Activity monitoring devices like Fitbit, Jawbone Up, Nike Fuelband are quite popular among health conscious individuals and tech geeks. These devices provides thier user a quantified output their movements and activities. Use cases range from Sleep Monitoring to No. of steps a person walked on a given period of time.

This analysis is done from the data collected from one such device. The device had collected data at 5 minutes interval throughout the day over a period of 2 months.

Synopsis

The report consummates 8 different operations and answers few key questions

Loading and preprocessing the data

Data is read from a csv file and transformed into table data frame. Using ‘mutate’ function date in string format is converted toe Time(POSIXct) format

data <- read.table("activity.csv", header=T, sep=',', na.strings="NA", 
                   stringsAsFactors = FALSE)
# Convert the data to table data and remove from the memory
new_data <- tbl_df(data)
rm(data)


# Mutate so that the format of Date and Time(POSIXct) column is no longer a string
new_data <- mutate(new_data, date = as.Date(date, format="%Y-%m-%d"))

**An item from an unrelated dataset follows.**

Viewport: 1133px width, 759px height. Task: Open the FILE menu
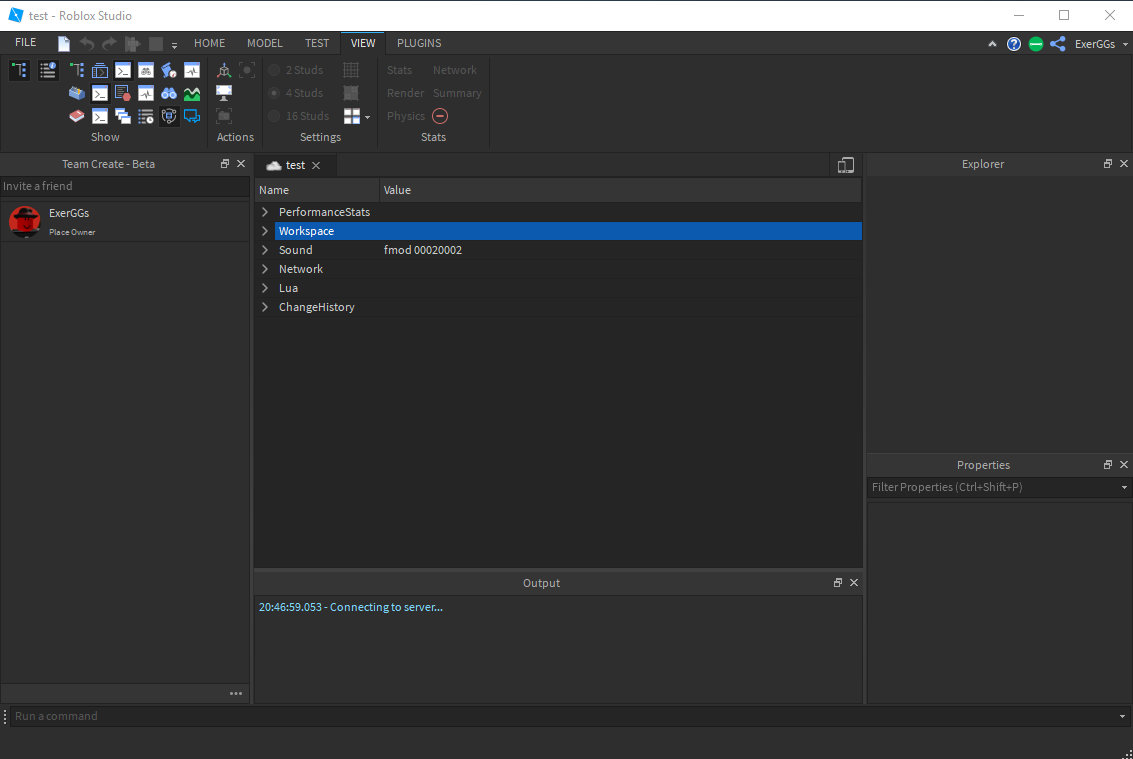[26, 43]
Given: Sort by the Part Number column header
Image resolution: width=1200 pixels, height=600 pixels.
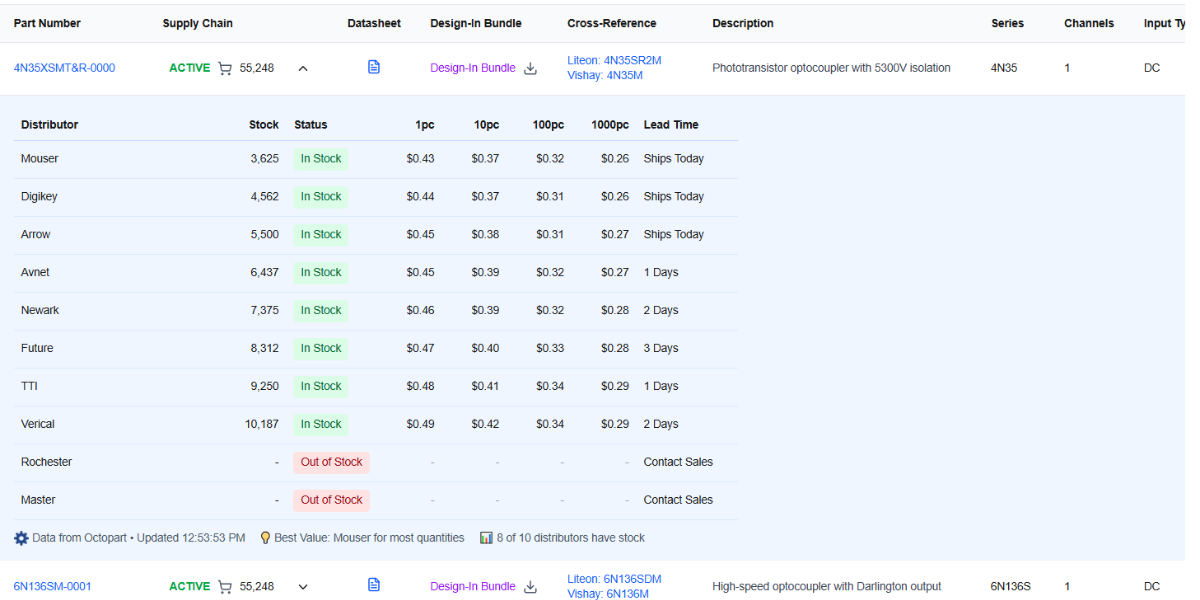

What is mean total number of steps taken per day?

Mean and Median total number of steps taken per day is calculated using ‘ddply’ function

calcStepsPerDay <- function(data) {
    stepsPerDay <- ddply(
        data, 
        .(date), 
        function(x) {  
            sum(x$steps, na.rm = T)
        }
    )
    return(stepsPerDay)
}
stepsPerDay <- calcStepsPerDay(new_data)
plot(x = stepsPerDay$date, y = stepsPerDay$V1, type= "h", main = "Total No of Steps Taken Each Day",
     xlab = "Days", ylab = "Steps(total)")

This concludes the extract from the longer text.